Disaster Recovery: IT Pros Handle Hurricane Sandy
Also see: The Cloud Backup IT Project Center
Read about disaster recovery during Hurricane Sandy, or skip to this article's concluding section, 10 Disaster Recovery Lessons from Hurricane Sandy
A storm as massive as Hurricane Sandy challenges pretty much everything: business disaster recovery plans; the preparedness of even top IT professionals; the integrity of seawalls; the head-in-the-sand, anti-science beliefs of global-warming deniers . . . and the list goes on and on.
In the last dozen years or so, we’ve seen a number of major disasters that highlight the vital importance of a workable, well-thought-out disaster recovery (DR) plan. Yet after each disaster, it seems that businesses must go back to the drawing board and relearn the lessons they claimed to have mastered the last time around.
If Hurricane Katrina or the Fukushima earthquake didn’t drive home the point that IT backup sites must be geographically separate from primary sites, nothing will. However, after Hurricane Sandy hit, plenty of businesses realized the cost of having backup facilities less than an hour’s drive away. This is a major mistake, they realized after the fact.
Doing a post-mortem on Sandy feels like a textbook case of déjà vu all over again, but once you get past the lessons we should have learned by now, new and more subtle ones emerge. Here are some of the disaster recovery (DR) and business continuity (BC) stories we’ve gathered in the aftermath of Hurricane Sandy, as well as the key takeaways businesses have drawn from those experiences.
Huffington Post: Scrambling Before the Election
For the Huffington Post, the 2012 election was a peak event. Hordes of readers turn to HuffPost for political analysis and opinions. The recent Election Day promised to be one of its highest points for traffic and page views.
And then along came Sandy, slamming into New York City eight days before Election Day.
Soon after the storm hit, HuffPost’s New York City-based data center near Battery Park flooded, bringing down the site. As HuffPost’s IT team worked frantically to switch over to their backup site in Newark, NJ, they had to cope with even more failures.
HuffPost was seemingly well protected. Between New York and Newark were three separate data circuits, for failover and redundancy – but all three went down.
“We keep learning the same lessons over and over again after these disasters, don’t we?” said John Pavley, CTO of the Huffington Post.
As the team attempted to get the site back online in a Washington, D.C. data center, Pavley and his team realized that data replication and the re-synching of data stores always takes longer than you’d originally planned for. “You look at specs of the machines, the network.
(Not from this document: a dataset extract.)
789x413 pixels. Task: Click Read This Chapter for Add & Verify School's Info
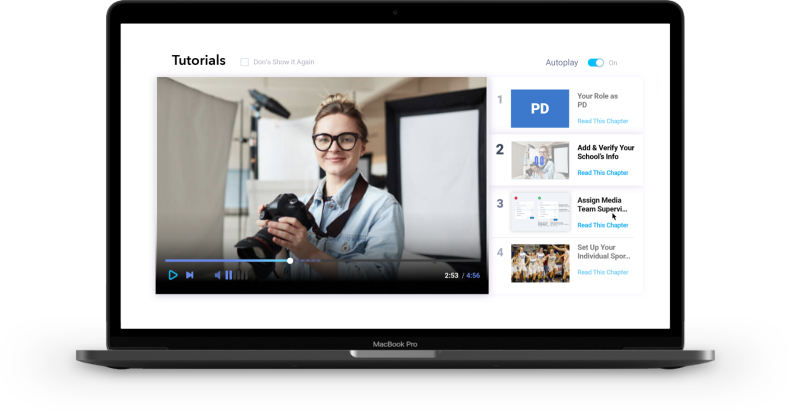point(602,173)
You look at cables, and do a little testing, but inevitably you’re way off.”
What HuffPost thought would take a day took a week. “A lot of times we test business continuity plans under very favorable conditions. We test at night when traffic is low, or we test when the key IT people aren’t stressed out. Whether it's human or natural factors, these things add up and recovery takes significantly longer than we planned for,” he said.
Then when another storm (a Nor’easter) was bearing down on New York shortly after Sandy, and with the election looming, the HuffPost IT team worked day and night to get a full site up and running in their Washington, D.C. data center. They pulled off this Herculean feat, barely, and on the highly trafficked day of the election, HuffPost experienced no problems.
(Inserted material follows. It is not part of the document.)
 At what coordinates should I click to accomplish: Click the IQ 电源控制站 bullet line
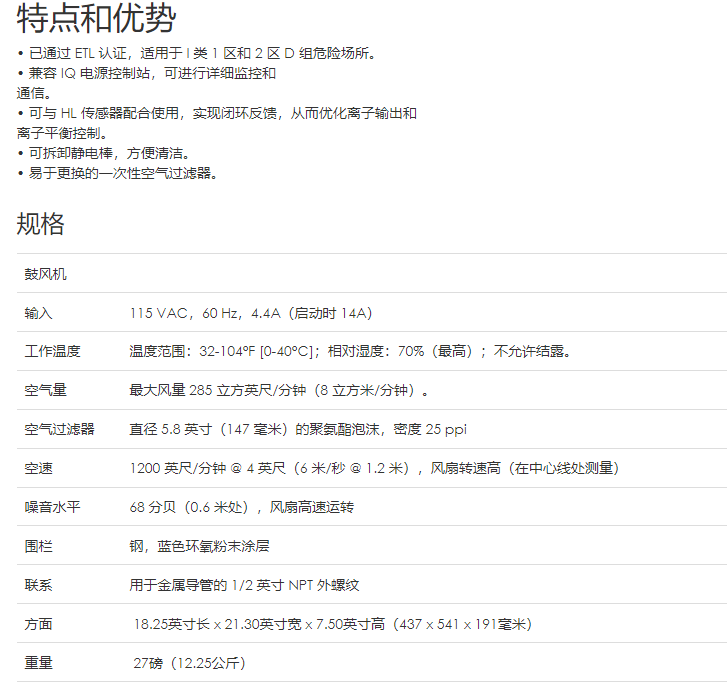(150, 73)
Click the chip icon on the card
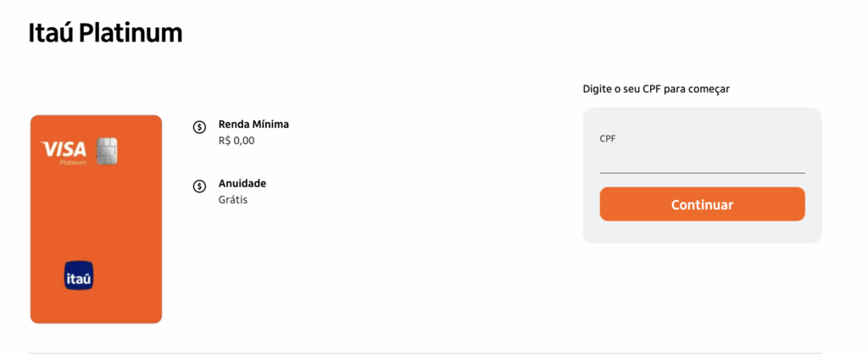The width and height of the screenshot is (868, 355). coord(106,151)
Yet when the IT team had time to catch its breath, they realized that they just barely dodged another bullet. Washington, D.C., after all, felt the effects of Sandy too, albeit to a much lesser extent. Of course, Pavley and his team can’t be blamed for thinking that Washington, D.C. is regionally distinct from New York. That may no longer be the case, but only because we’re entering a new era of extreme weather.
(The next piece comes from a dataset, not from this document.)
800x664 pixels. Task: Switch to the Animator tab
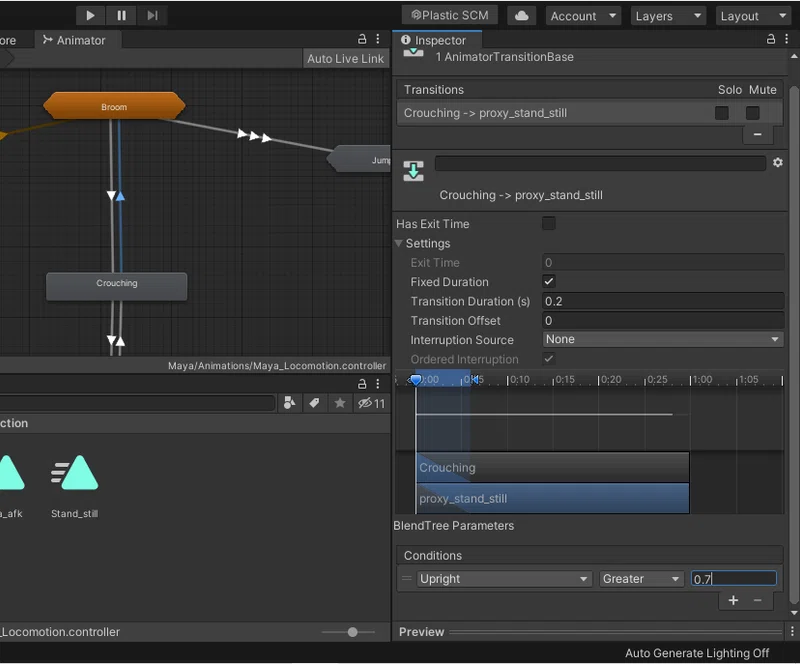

Another lesson that Pavley and his team learned is that our communications infrastructure is not nearly as resilient as it should be.
“We as an industry have become a part of Maslow’s hierarchy of needs,” Pavley said. That is, the Web is now essential. The weather Web sites and traffic Web sites users accessed (to see which evacuation routes were open) all proved to be critical lifelines.
“This [online media] is how people communicated into and out of devastated areas and learned about what was going on. This isn’t just entertainment anymore. This is how people live their lives. This is a responsibility, which before now, we didn’t realize we had. Media sites have a responsibility, and carriers do too, and we all have to figure out how to ensure that we’ll do a better job next time,” Pavley said.
Key points: Regional geographic variation is taking on a different meaning now, and backup sites must be moved farther away than we all thought; data recovery will take longer than you expect; critical communications infrastructure is not nearly as resilient as it should be.